New York-Presbyterian/Weill Cornell Medical Center New York, NY
Award: Presidential Poster Award
Michelle Lee, MD1, Preston Atteberry, MD2, Robert Battat, MD3 1New York-Presbyterian/Weill Cornell Medical Center, New York, NY; 2New York-Presbyterian Hospital/Weill Cornell Medicine, New York, NY; 3NewYork Presbyterian-Weill Cornell Medical Center, New York, NY
Introduction: Waldenstrom macroglobulinemia (WM) is a lymphoplasmacytic lymphoma in the bone marrow with IgM gammopathy in the blood. Annually ~1400 cases are diagnosed in the US, with typical presentation of B symptoms, fatigue, neuropathy, and mucosal bleeding. Only 3% of patients present with colonic symptoms. We describe a case of WM with rectal involvement presenting as bloody diarrhea, mimicking inflammatory bowel disease (IBD).

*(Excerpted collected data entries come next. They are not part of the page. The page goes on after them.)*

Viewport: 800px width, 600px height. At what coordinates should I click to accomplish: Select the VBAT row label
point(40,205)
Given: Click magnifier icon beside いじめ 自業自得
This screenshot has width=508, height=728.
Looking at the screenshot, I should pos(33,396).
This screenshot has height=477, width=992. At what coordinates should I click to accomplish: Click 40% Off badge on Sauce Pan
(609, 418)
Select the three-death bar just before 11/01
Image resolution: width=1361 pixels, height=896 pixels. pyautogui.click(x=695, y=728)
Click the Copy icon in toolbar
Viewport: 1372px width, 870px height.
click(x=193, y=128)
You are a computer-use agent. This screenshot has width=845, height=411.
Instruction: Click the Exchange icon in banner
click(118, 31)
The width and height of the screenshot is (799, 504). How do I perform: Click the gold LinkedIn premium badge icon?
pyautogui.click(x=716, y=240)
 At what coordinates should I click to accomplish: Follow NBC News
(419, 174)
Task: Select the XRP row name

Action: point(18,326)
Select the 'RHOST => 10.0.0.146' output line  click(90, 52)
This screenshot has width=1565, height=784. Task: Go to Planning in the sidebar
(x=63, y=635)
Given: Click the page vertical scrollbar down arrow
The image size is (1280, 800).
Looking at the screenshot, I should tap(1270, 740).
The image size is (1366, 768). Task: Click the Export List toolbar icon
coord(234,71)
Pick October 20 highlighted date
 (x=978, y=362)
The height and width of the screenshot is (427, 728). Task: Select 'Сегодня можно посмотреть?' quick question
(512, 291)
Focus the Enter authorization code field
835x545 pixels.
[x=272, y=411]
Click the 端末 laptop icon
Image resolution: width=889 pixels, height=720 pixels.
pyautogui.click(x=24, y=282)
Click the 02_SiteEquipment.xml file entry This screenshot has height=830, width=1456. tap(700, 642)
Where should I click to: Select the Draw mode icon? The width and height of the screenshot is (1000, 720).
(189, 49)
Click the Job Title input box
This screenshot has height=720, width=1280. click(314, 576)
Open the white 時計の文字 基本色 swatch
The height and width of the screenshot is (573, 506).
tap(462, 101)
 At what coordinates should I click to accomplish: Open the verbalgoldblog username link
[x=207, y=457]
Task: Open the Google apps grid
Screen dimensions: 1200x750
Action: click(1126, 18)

Case Description/Methods: A 56 year old man with depression, anxiety, and fibromyalgia presented with 6 months of diarrhea with mucous and rectal bleeding. He underwent upper endoscopy and colonoscopy with Helicobacter pylori gastritis, proctitis, and inflammatory polyps. He symptoms worsened despite rectal mesalamine, including weight loss and night sweats. Budesonide oral and foam resolved the bleeding but diarrhea continued despite rifaximin. Around this time, he was thought to have irritable bowel syndrome. Two years later, he had recurrence of daily bowel movements with mucous and rectal bleeding, plus fecal incontinence, tenesmus, and rectal and abdominal pain. He also noticed myalgias, arthralgias, parasthesias, fatigue, and chills. Rheumatology suggested fibromyalgia as the culprit, in part due to elevated ESR. After his GI symptoms renewed suspicion for IBD, repeat colonoscopy showed a 3 cm rectal mass with ulcer and stenosis at the recto-sigmoid colon. Biopsies showed eosinophilic proteinaceous material positive for PAS-D, negative for fibrosis and amyloid and concerning for malignancy. EUS confirmed inflammatory polyps and rectal thickness (Image 1). Hematology performed immunofixation with faint monoclonal IgM-lambda, and bone marrow biopsy confirmed lymphoplasmacytic lymphoma concerning for WM.
Discussion: WM rarely involves the GI tract, with fewer colonic and rectal presentations than small bowel. The IgM deposition can cause severe malabsorption, steatorrhea, obstructive symptoms, or GI bleeding. Especially in cases of bloody stools and localized colonic thickening, WM can be mistaken for IBD. In our case, factors more suggestive of WM included degree of colonic thickening and pathologic PAS-D positivity. Particularly, raised lesions should prompt investigation for malignant processes, despite surrounding inflammatory changes. Diagnosis of WM usually involves multiple specialists and procedures such as bone marrow biopsy. WM treatment includes bruton tyrosine kinase inhibitors or bendamustine with rituximab, the latter of which improved our patient’s GI symptoms.
Figure: Image 1. Colonoscopy and lower endoscopic ultrasound (EUS) visualized circumferential wall thickening and stenosis in rectum, with polyps and stenosis in sigmoid colon. a. During colonoscopy, a benign-appearing, intrinsic moderate stenosis measuring 4 cm in length was found in the recto-sigmoid colon, due to circumferentially congested edematous polypoid mucosa with overlying exudate. b. Several 10 to 16 mm sessile polyps were seen with inflammatory appearance in the sigmoid colon. c-d. During EUS, circumferential wall thickening was found in the rectum at the superficial and deep mucosa. There was no evidence of an infiltrative subepithelial mass. The muscularis propria layer was normal throughout.
Disclosures:
Michelle Lee indicated no relevant financial relationships.
Preston Atteberry indicated no relevant financial relationships.
Robert Battat indicated no relevant financial relationships.
Michelle Lee, MD1, Preston Atteberry, MD2, Robert Battat, MD3. D0149 - Waldenstrom Macroglobulinemia: A Malignant Mimicker of IBD, ACG 2022 Annual Scientific Meeting Abstracts. Charlotte, NC: American College of Gastroenterology.